Dia menoleh ke sekitar, mencari sumber suara itu. Kosong. Tak ada seorangpun di sana kecuali dia. Bahkan tak ada sosok makhluk hidup pun disini. Kemana kicau burung dan hentakan liar kijang, benaknya perih.
Tiba-tiba matanya tertuju ke satu titik, tak jauh dari tempatnya berdiri. Dia ingat pohon –tepatnya sisa pohon– itu. Pohon Waru yang sering dipakainya tidur siang bersama teman-temannya dulu setelah mereka lelah menjelajahi hutan. Pohon Waru ini, tempat dia bertemu sahabat baiknya dan berjanji akan kembali lagi kesini sebelum dia merantau ke kota. Dia juga masih bisa mengingat kata-kata si Mbok dengan jelas, ‘Pohon Waru itu pohon kehidupan. Pohon yang menjadi jantung dari hutan di belakang desa mereka. Itu sebabnya pohon itu tidak boleh dirusak, apalagi ditebang.’ Tapi lihatlah kini…
Sapto tercekat. Cahaya hijau transparan berpendar lemah dari bongkahan pohon yang hangus itu. Sedikit ragu, Sapto mendekat. Mungkinkah? Semoga saja… Dia berdiri di depan bongkahan itu. Gemetaran. Tapi bukan karena takut. Jarak antara tempatnya berdiri dan cahaya itu hanya satu meter. Sapto bergeming. Menunggu. Sedikit terisak ketika melihat cahaya hijau itu tiba-tiba berputar di tempat. Masih ada dedaunan di dalam pusaran itu,tapi bukan berwarna hijau seperti dulu. Daun-daun itu kini kehitaman. Warna kematian, desah Sapto dalam hati.
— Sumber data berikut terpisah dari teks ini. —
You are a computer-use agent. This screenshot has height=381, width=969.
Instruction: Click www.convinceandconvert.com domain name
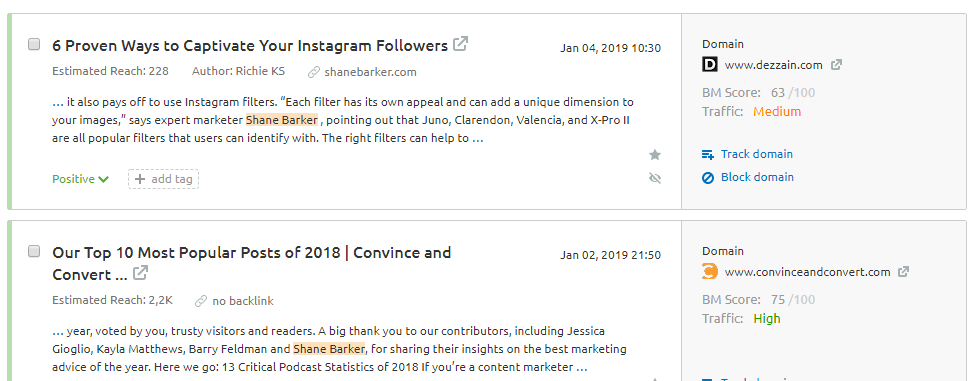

Pusaran itu semakin lama semakin cepat, hingga akhirnya melambat lalu hilang. Bau hangus semakin kuat tercium. Seorang anak lelaki berdiri di sana, menggantikan cahaya yang dilihat Sapto tadi. Umurnya kira-kira tiga belas tahun. Tangannya terulur ke arah Sapto, lama sudah dia menanti sahabat lamanya itu.
“Rheinne?” bisik Sapto pelan. Maih belum percaya dengan apa yang dilihatnya. Dia senang tapi juga sedih. Entahlah, bimbang telah membuatnya susah berpikir.
Anak lelaki itu mengangguk pelan, mengiyakan. Tangannya masih di udara menanti tangan Sapto. Sapto melangkah maju, memasuki kabut tipisyang mengitari Rheinne. Bulir airmata menetes pelan, membasahi pipi Sapto. Ada rindu menyeruak di dadanya. Dia menggenggam tangan Rheinne. Terasa dingin. Ah, tentu saja. Tangan Rheinne memang dingin sejak dulu. Hanya saja dinginnya dulu tak pernah sedingin ini. Dulu dingin itu begitu menyejukkan. Begitu nyaman. Tidak seperti sekarang.
“Apa yang terjadi?” tanya Sapto. Dia terkejut mendengar suaranya sendiri. Ini suaranya ketika baru pecah dulu. Serak dan melengking di akhir kata-katanya.
Sapto memandang tangannya kemudian meraba wajah dan tubuhnya. Lalu tersenyum kepada Rheinne ketika mendapati dia bukan lagi seorang kakek berumur tujuh puluhan. Raganya kembali seperti ketika dia berumur empat belas tahun. Seperti waktu pertama kali dia bertemu Rheinne. Ini pasti perbuatannya, pikirnya sambil menatap sahabat lamanya itu.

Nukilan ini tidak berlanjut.